Explore o material:
A – No texto sobre Planejamento Antecipado de Cuidados, que característica da Atenção Primária à Saúde aparece como exemplo do que facilita a comunicação com pacientes e famílias?
B – Por favor, continue o texto sobre Planejamento Antecipado de Cuidados a partir da última frase apresentada.

Texto de estudo:
◆ ◆ ◆ ◆ ◆ ◆ ◆
INTRODUÇÃO
Planejamento Antecipado de Cuidados (ACP) é uma abordagem que permite aos indivíduos definir, discutir e documentar, juntamente com membros da família e profissionais de saúde, seus objetivos e preferências em relação aos cuidados e tratamentos médicos futuros1. Estudos demonstram que o ACP propicia a otimização da qualidade dos cuidados de fim de vida, a oferta de cuidados em concordância com as preferências do paciente e o aumento da utilização dos Cuidados Paliativos (CP), acarretando redução de custos relacionados aos cuidados de fim de vida; e principalmente, a documentação das Diretivas Antecipadas de Vontade (DAV)2-4.
Nesse sentido, a Atenção Primária à Saúde (APS) possui características que facilitam esse processo de comunicação com os pacientes e famílias, como a longitudinalidade, por exemplo. Essas características permitem uma maior interação entre a equipe e os pacientes, possibilitando um conhecimento ampliado que vai além da fisiopatologia, alcançando o contexto sociocultural, económico e familiar, facilitando assim a identificação de pacientes elegíveis para o ACP e sua aplicação5. Além disso, a Política Nacional de Atenção Básica (PNAB) recomenda em suas diretrizes a prestação de serviços a pacientes em CP inseridos nos territórios cobertos pelas equipes da APS, sendo essa a população que mais se beneficia do ACP6,7.
◆ ◆ ◆ ◆ ◆ ◆ ◆
Dados armazenados:

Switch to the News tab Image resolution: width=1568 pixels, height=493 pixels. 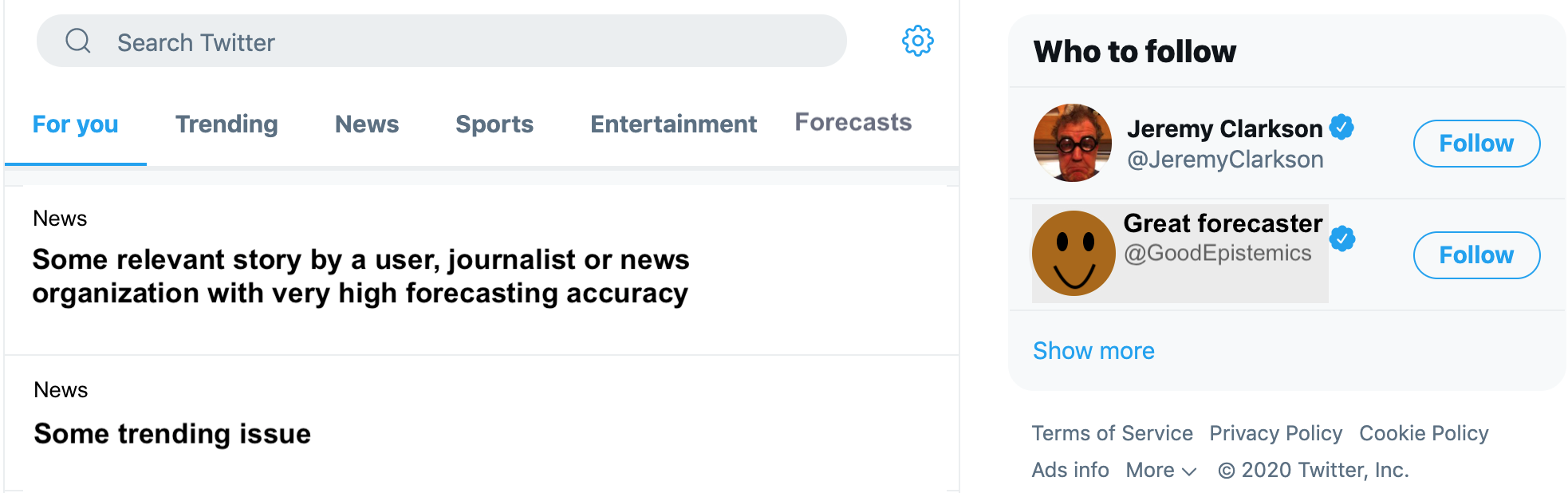(367, 124)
◆ ◆ ◆ ◆ ◆ ◆ ◆
Lista de respostas:
A – A longitudinalidade.

B –
No entanto, foram identificadas barreiras que dificultam a aplicação do ACP pelos profissionais de saúde. Entre elas, destaca-se o desconforto dos profissionais em discutir sobre morte e morrer. Estudos mostram que os profissionais entendem a morte como algo difícil de aceitar, ainda mais discutir sobre esse assunto em clínicas e centros de saúde que são vistos como lugares de cura, em que tratamentos não curativos são malvistos. Além disso, a cultura geral da morte como "tabu" complica a comunicação sobre cuidados de fim da vida com pacientes e famílias8,9.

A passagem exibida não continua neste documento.